Les transactions inscrites dans le système sont accessibles en clair. Il suffit d’avoir installé le logiciel de transaction entre pairs (P2P) et de se connecter au réseau. On peut retourner dans le temps pour trouver la trace de toute information associée à la transaction.

L’environnement crée une confiance numérique qui permet de sécuriser les relations entre les utilisateurs. On peut ainsi certifier des documents et suivre les procédures associées à l’exécution des contrats. Pour les services bancaires, on utilise déjà la blockchain pour la gestion d’actifs et l’automatisation des processus internes. M. Francomme cite en exemple la vérification des signatures et des décisions qui en découlent.

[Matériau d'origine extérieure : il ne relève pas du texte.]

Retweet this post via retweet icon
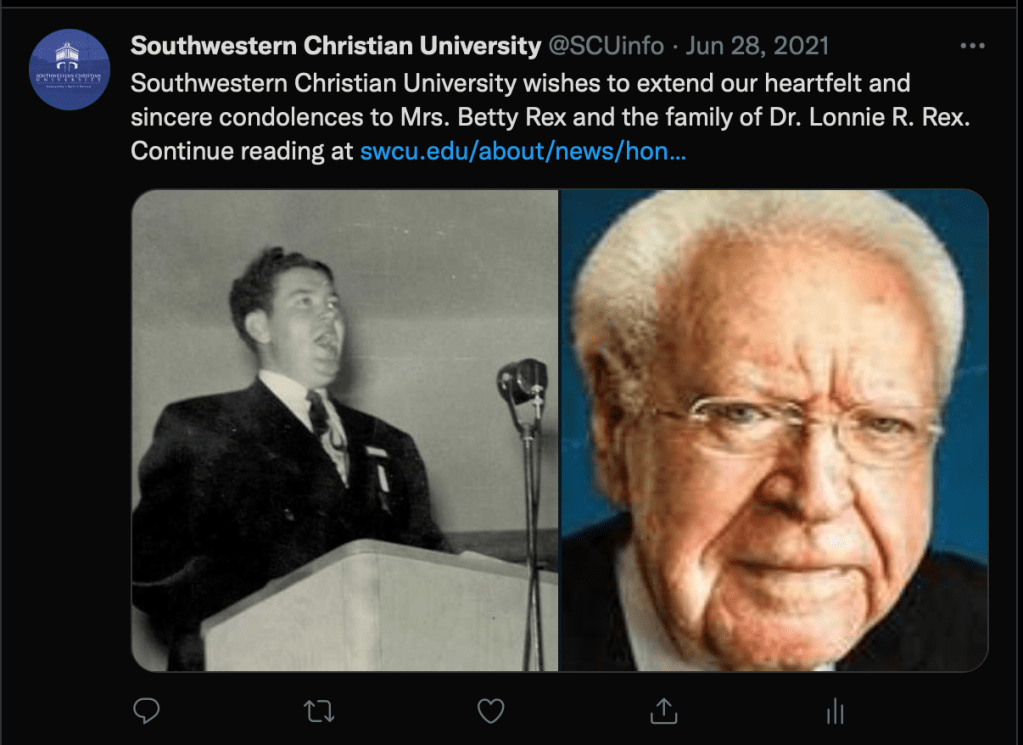This screenshot has height=745, width=1023. pos(319,711)
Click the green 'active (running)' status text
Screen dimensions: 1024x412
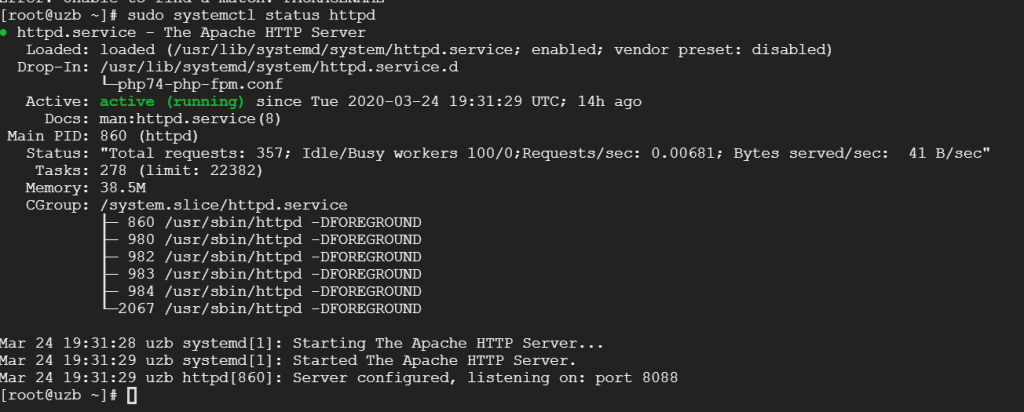click(x=171, y=101)
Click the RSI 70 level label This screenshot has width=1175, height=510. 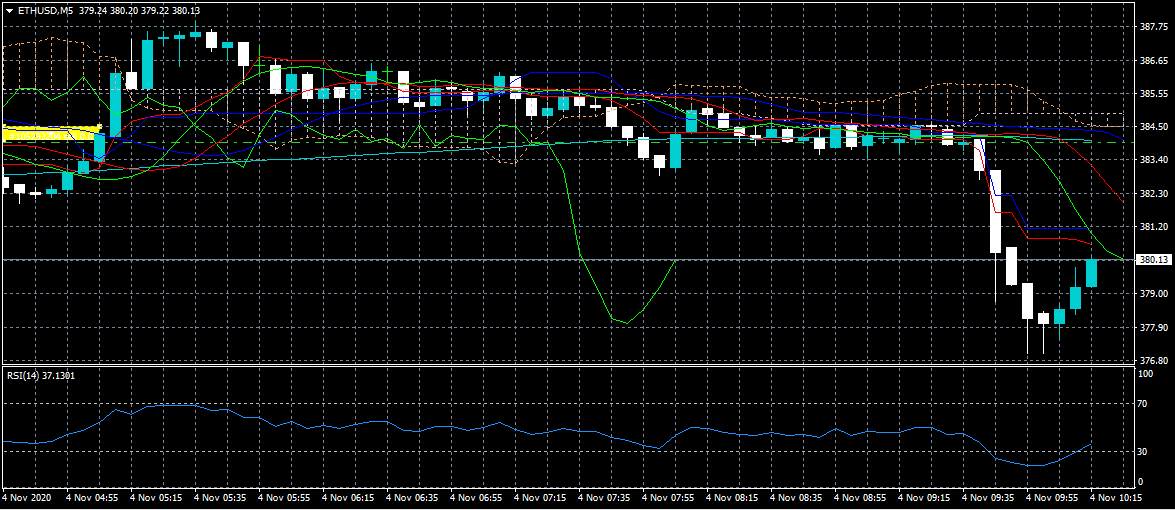tap(1144, 405)
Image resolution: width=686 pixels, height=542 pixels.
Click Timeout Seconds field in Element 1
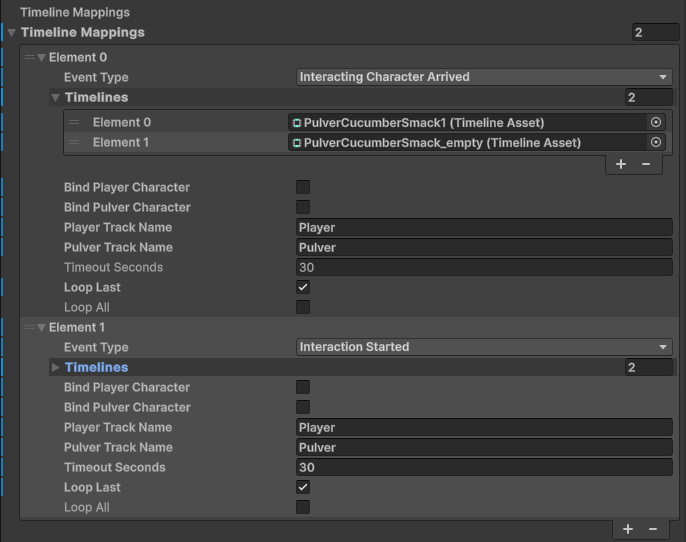point(484,467)
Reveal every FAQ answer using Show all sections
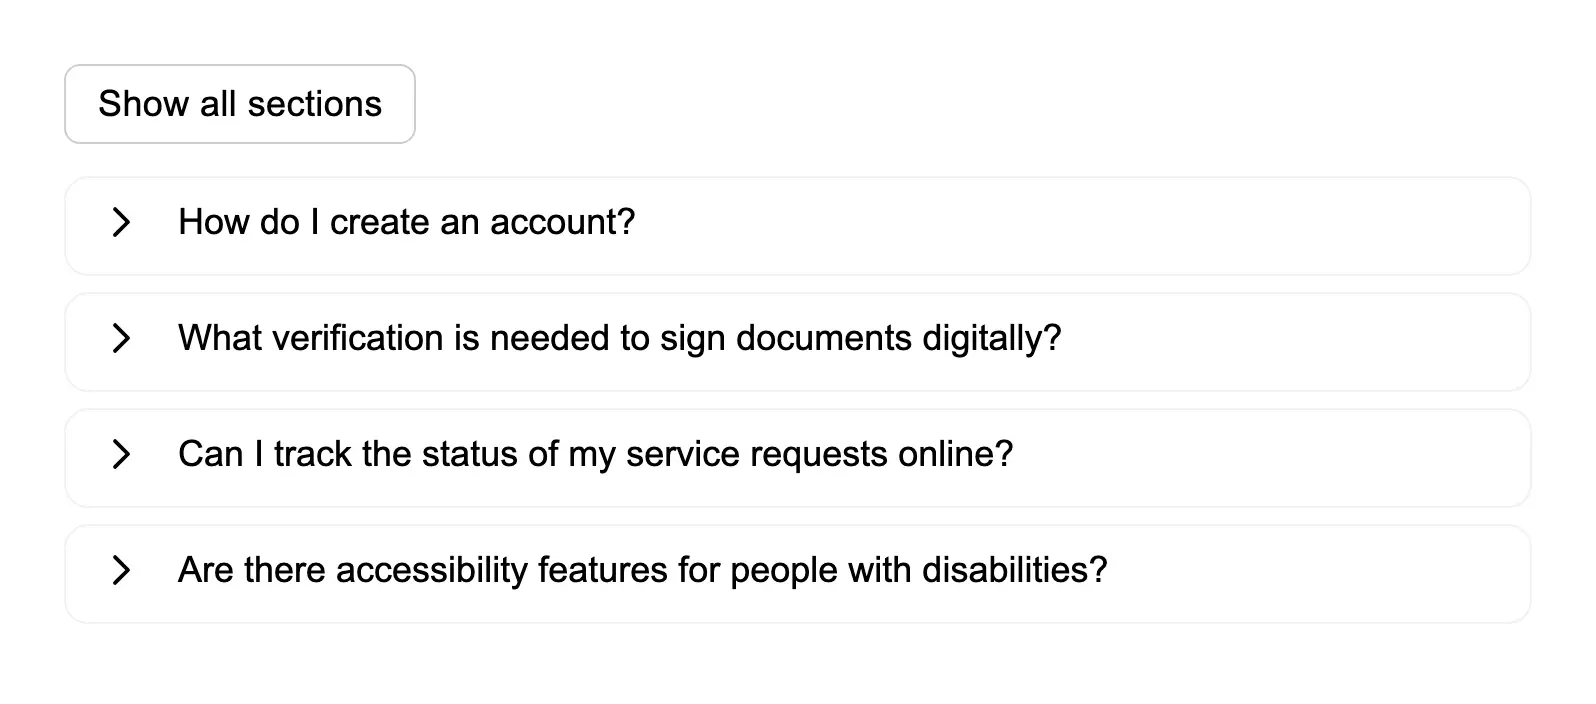Image resolution: width=1596 pixels, height=704 pixels. pos(240,104)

Il affirme que le cout de surveillance des règles de conformité touchant les services financiers est grandement réduit, grâce à la traçabilité accélérée des transactions. L’encadrement règlementaire exige que les institutions financières puissent nommer les parties aux transactions. L’interface développée chez Utocat est déjà compatible avec la législation de l’Union européenne en matière de protection des renseignements personnels (GDPR) qui entrera en vigueur en mai 2018.

Usages en assurance

Une fraude classique en assurance est d’obtenir une couverture chez plusieurs assureurs pour le même bien. Chaque assureur peut tenir son registre des souscriptions dans une blockchain. Une application lui permet de vérifier au moment de la souscription que l’objet qu’il a accepté d’assurer ne l’a pas déjà été par un confrère partenaire. La lecture de l’information est toujours gratuite. C’est l’écriture qui est facturée, précise-t-il.

Dans un réseau privé, l’assureur peut utiliser des clés de chiffrement pour préserver la confidentialité de certaines données. La traçabilité numérique des modifications apportées persiste dans le temps.

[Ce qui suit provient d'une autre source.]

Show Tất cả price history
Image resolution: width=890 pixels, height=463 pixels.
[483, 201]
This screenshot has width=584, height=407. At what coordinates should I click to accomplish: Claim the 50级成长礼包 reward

On peut aussi automatiser les phases de la déclaration de sinistre et de remboursement, poursuit Clément Francomme. Le contrat d’assurance est enregistré sous forme de programme (smart contract) qui est lancé automatiquement grâce à des renseignements fournis par une source de données certifiées. Une fois l’existence d’un sinistre confirmée, l’assureur peut rembourser plus rapidement l’assuré.

Rachat en assurance vie

En assurance vie, on peut aussi programmer le processus de rachat en utilisant la blockchain. En certifiant les différentes étapes et en garantissant les droits d’accès de chaque partie au contrat, on élimine les litiges, estime-t-il. Le suivi en temps réel permet de réduire le cout d’encadrement. L’assureur peut ainsi consacrer des ressources additionnelles aux activités qui ajoutent de la valeur à son offre, comme le conseil.